Each entry must appear in the answer exactly as given.

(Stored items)
=== Section Start ===
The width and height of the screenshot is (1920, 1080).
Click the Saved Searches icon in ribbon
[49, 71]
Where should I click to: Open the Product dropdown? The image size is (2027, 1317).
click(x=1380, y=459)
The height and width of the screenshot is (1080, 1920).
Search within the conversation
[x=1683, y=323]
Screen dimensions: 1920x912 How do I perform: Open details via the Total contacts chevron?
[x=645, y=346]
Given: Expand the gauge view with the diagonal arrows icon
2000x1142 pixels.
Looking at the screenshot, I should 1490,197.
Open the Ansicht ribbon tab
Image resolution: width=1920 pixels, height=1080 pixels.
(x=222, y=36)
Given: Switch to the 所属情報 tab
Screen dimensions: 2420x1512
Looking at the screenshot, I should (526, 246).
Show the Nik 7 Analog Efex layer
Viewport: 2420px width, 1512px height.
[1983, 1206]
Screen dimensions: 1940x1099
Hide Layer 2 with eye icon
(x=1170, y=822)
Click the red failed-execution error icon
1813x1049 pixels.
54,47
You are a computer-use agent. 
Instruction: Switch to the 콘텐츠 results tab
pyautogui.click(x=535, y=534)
=== Section End ===
#### [Solution to this problem]
The width and height of the screenshot is (1920, 1080).
Click the Saved Searches icon in ribbon
[49, 71]
Where should I click to: Open the Product dropdown? The image size is (2027, 1317).
click(x=1380, y=459)
The height and width of the screenshot is (1080, 1920).
Search within the conversation
[x=1683, y=323]
Screen dimensions: 1920x912 How do I perform: Open details via the Total contacts chevron?
[x=645, y=346]
Given: Expand the gauge view with the diagonal arrows icon
2000x1142 pixels.
Looking at the screenshot, I should 1490,197.
Open the Ansicht ribbon tab
Image resolution: width=1920 pixels, height=1080 pixels.
(x=222, y=36)
Given: Switch to the 所属情報 tab
Screen dimensions: 2420x1512
Looking at the screenshot, I should (526, 246).
Show the Nik 7 Analog Efex layer
Viewport: 2420px width, 1512px height.
[1983, 1206]
Screen dimensions: 1940x1099
Hide Layer 2 with eye icon
(x=1170, y=822)
Click the red failed-execution error icon
1813x1049 pixels.
54,47
You are a computer-use agent. 
Instruction: Switch to the 콘텐츠 results tab
pyautogui.click(x=535, y=534)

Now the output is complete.